That first afternoon, in strolled Kiefer Sutherland—casually cool, effortlessly confident, and ready to record voiceovers for some car brand (or at least that’s what I gathered while definitely not eavesdropping). He was in his forties, still rocking the classic rebel look—white t-shirt, jeans, and blond hair that somehow managed to be both messy and perfect.

I tried to get a better look, but he kept to himself, splitting his time between the studio and the patio. And speaking of the patio—wow, did this man smoke. I mean, I’ve seen factory smokestacks put out less. By the time he was done, I was convinced he had single-handedly nudged LA’s air quality index into the danger zone. If you told me he went through an entire carton that week, I wouldn’t just believe you—I’d assume he had a rewards card.Oh, and remind me to tell you about the time I worked at The Bay in downtown Toronto in the men’s shoe department, and Kiefer Sutherland waltzed in to outfit his entire wedding party. It’s a doozy. But for now, let’s all take a deep breath—preferably far away from that patio.

Trivia with Rogen

The next day, I was in the kitchen, minding my own business (read: aggressively foraging for snacks) when Seth Rogen walked in. Now, I could have played it cool, acted unfazed—but no. My brain, ever the saboteur, decided the best course of action was to pretend this was just another totally normal Tuesday in my incredibly glamorous, definitely fictional life where A-listers just casually wandered into my snack zone.

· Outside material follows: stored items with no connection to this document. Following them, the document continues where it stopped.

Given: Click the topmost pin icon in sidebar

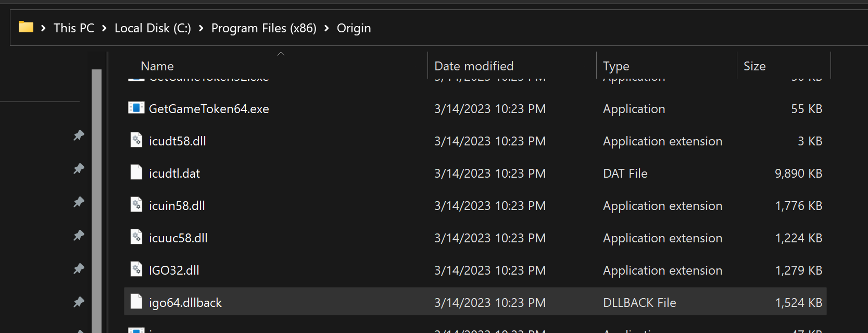Looking at the screenshot, I should pos(79,135).
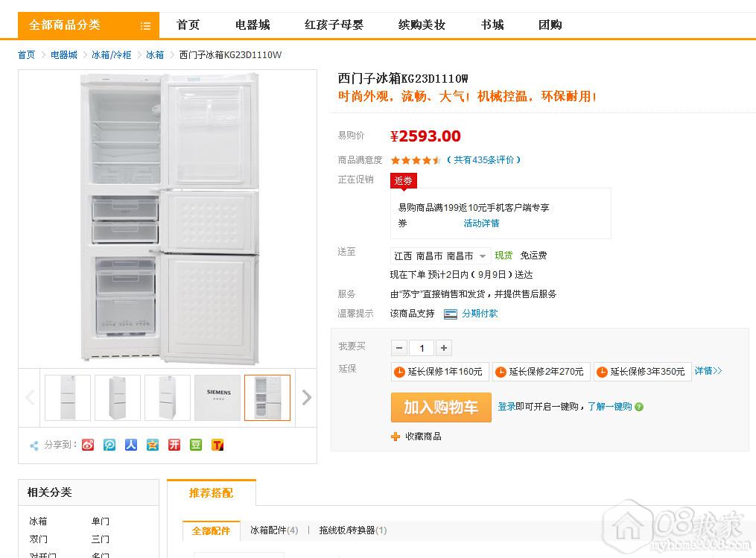Share product to Renren
The width and height of the screenshot is (756, 558).
coord(131,445)
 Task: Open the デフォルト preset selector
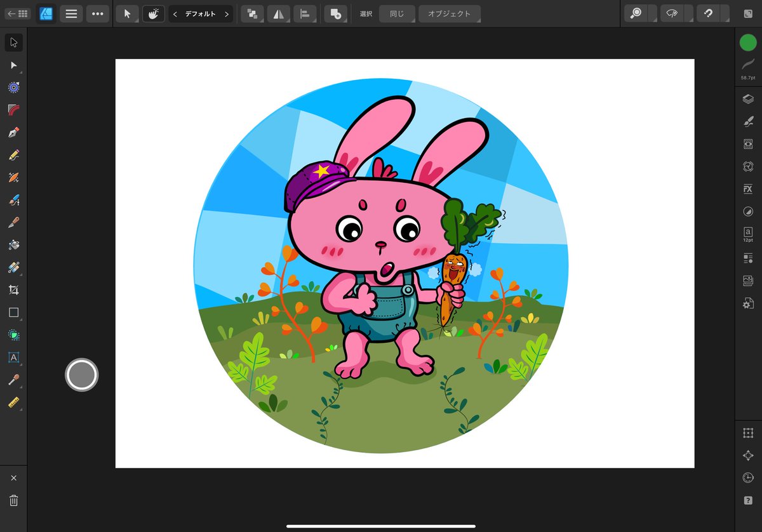(201, 13)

“Hey!” he said. Probably to me. I was the only one there, but I still did the classic look-around-to-make-sure-there-isn’t-a-more-important-person-behind-me move. You know, just in case. He strolled over to the fridge, grabbed a bottle of water, and then his eyes landed on the trivia question taped to the door:

“What was the first interracial kiss on TV?” I watched as his brain revved up. Eyebrows furrowed. Wheels turned. Then, suddenly, he turned to me.

“Any idea?” My Canadian instincts kicked in. 

“Sorry?” I said. Because, of course, when in doubt, apologize to Seth Rogen. He chuckled. 

“The trivia question. Anyone get it yet?” And just like that, my brain short-circuited. I was having an actual conversation with Seth Rogen. Do I blurt out a fun fact? Attempt a deep-cut pop culture reference? Laugh in a way that subtly mirrors his iconic chuckle?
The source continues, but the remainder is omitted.